+++ Provided records
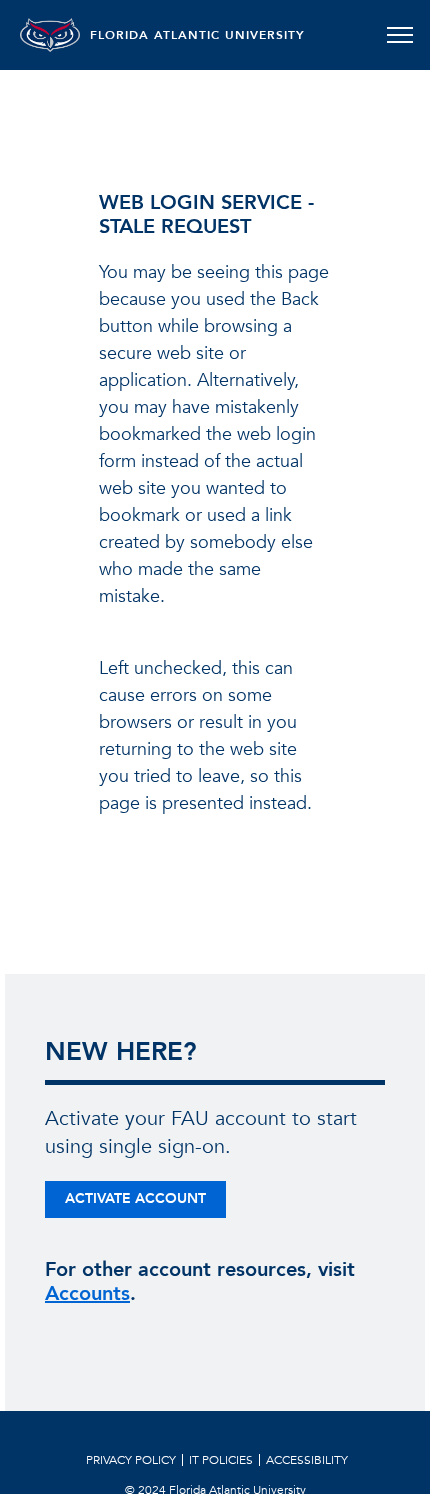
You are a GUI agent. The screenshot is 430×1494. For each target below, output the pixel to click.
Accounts (87, 1293)
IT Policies (221, 1460)
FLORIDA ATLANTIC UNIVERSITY (197, 35)
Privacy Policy (131, 1460)
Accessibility (307, 1460)
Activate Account (135, 1198)
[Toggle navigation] (399, 35)
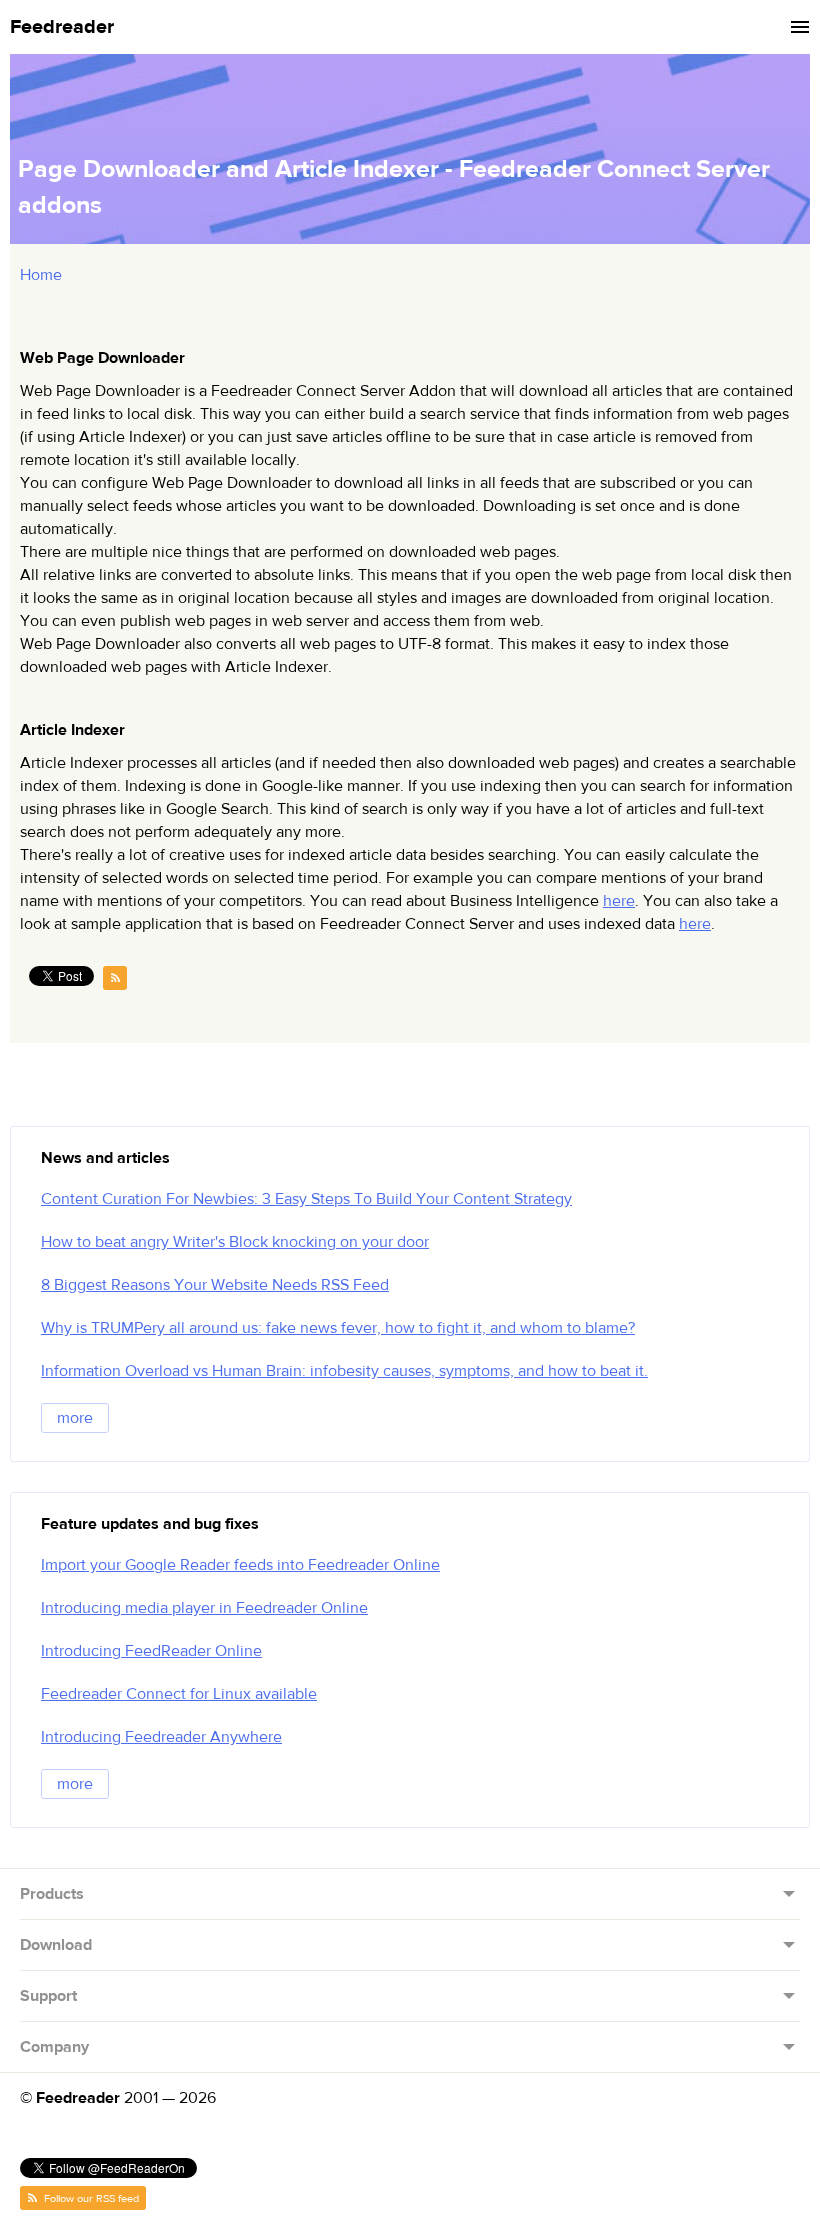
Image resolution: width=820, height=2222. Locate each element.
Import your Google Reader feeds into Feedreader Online (240, 1565)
++++++
§ **Problem details**: Copy exactly the lines from the line that has "[Toggle navigation] (399, 35)" through the last line of the entries above, inclusive, and no others. Pictures do not go in the copy.

§ **Output**:
[Toggle navigation] (399, 35)
Image resolution: width=820, height=2222. Locate each element.
Import your Google Reader feeds into Feedreader Online (240, 1565)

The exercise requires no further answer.